[Exercise input]:
## START

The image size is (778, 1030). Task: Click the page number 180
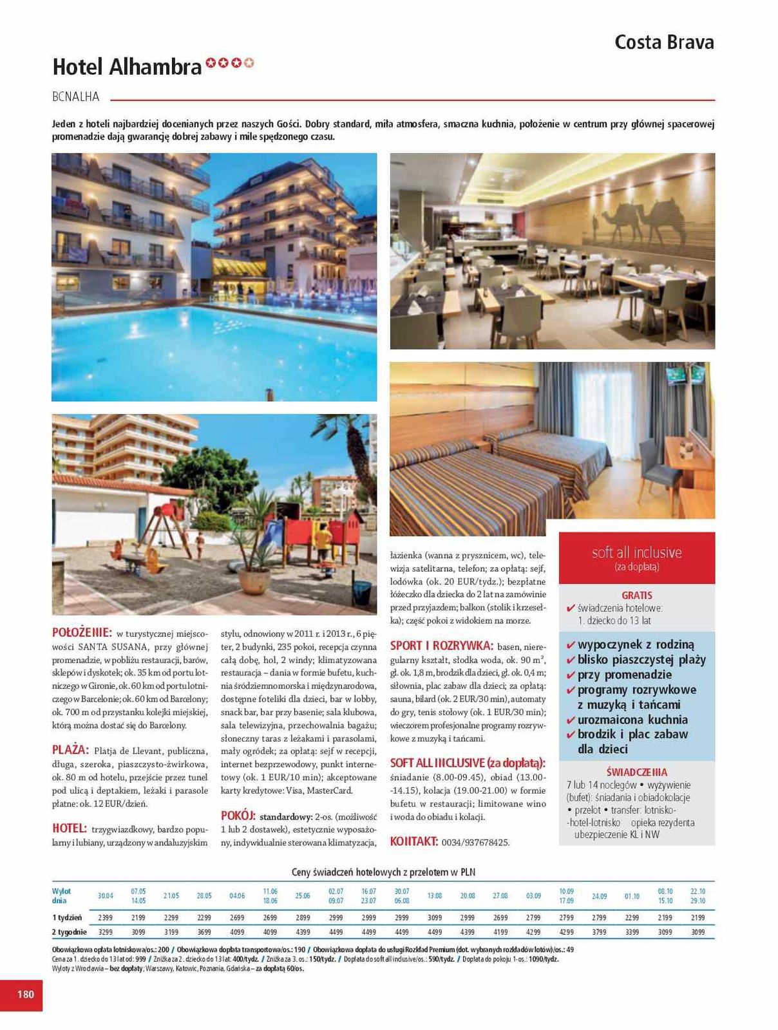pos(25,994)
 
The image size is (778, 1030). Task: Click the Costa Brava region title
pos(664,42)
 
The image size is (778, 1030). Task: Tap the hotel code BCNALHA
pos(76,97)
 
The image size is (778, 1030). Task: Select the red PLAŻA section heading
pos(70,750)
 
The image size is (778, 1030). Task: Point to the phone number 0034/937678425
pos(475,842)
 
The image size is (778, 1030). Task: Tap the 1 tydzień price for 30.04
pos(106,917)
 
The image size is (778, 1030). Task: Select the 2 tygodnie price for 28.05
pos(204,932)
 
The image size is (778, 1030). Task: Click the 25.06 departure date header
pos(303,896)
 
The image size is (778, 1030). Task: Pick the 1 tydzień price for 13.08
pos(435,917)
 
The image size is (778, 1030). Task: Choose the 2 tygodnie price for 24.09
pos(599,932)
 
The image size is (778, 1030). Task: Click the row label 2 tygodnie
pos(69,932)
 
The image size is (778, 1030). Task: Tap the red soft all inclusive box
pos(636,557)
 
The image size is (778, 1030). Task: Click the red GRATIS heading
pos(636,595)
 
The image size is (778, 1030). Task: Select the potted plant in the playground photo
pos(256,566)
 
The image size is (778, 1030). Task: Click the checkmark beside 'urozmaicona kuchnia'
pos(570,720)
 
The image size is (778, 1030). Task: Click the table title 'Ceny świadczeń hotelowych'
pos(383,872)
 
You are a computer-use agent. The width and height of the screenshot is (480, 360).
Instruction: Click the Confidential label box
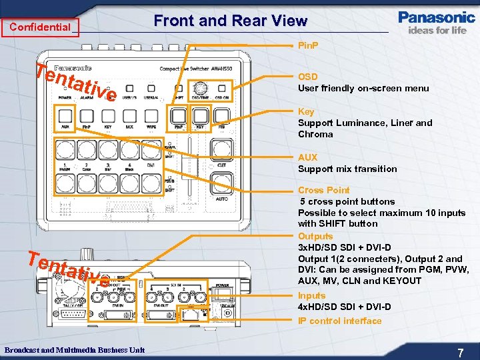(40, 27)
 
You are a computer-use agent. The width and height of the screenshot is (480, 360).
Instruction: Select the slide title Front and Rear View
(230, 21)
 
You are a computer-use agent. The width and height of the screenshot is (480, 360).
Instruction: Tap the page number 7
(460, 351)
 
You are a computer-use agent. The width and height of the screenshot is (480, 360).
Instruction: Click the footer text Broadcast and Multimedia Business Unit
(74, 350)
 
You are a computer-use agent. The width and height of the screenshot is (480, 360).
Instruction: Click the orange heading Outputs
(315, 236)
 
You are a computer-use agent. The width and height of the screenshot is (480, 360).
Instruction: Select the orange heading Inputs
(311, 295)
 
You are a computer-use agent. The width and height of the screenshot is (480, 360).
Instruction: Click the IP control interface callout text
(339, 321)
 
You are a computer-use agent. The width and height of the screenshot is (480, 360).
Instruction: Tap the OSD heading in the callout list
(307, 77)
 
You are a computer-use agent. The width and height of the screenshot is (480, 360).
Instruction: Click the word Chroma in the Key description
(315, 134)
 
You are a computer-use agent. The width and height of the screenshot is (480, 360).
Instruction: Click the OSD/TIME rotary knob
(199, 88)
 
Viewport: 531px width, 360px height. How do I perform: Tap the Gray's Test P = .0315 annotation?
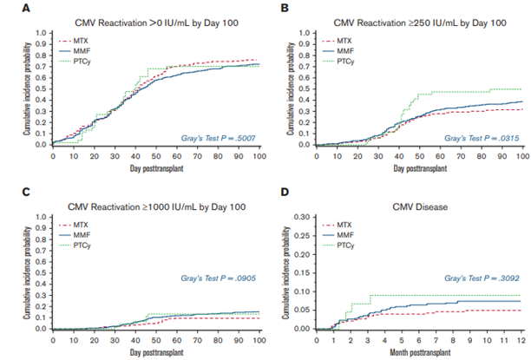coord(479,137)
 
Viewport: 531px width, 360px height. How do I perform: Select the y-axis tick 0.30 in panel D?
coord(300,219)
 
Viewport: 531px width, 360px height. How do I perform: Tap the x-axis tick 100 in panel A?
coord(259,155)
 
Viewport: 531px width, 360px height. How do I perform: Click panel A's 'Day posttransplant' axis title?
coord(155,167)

## END

[Your objective]: Please copy every line of the listing above that contains the word "title", matching its case exactly.

[Solved problem]:
The image size is (778, 1030). Task: Click the Costa Brava region title
The image size is (778, 1030). Task: Click the table title 'Ceny świadczeń hotelowych'
Instruction: Select the slide title Front and Rear View
Viewport: 531px width, 360px height. How do I perform: Click panel A's 'Day posttransplant' axis title?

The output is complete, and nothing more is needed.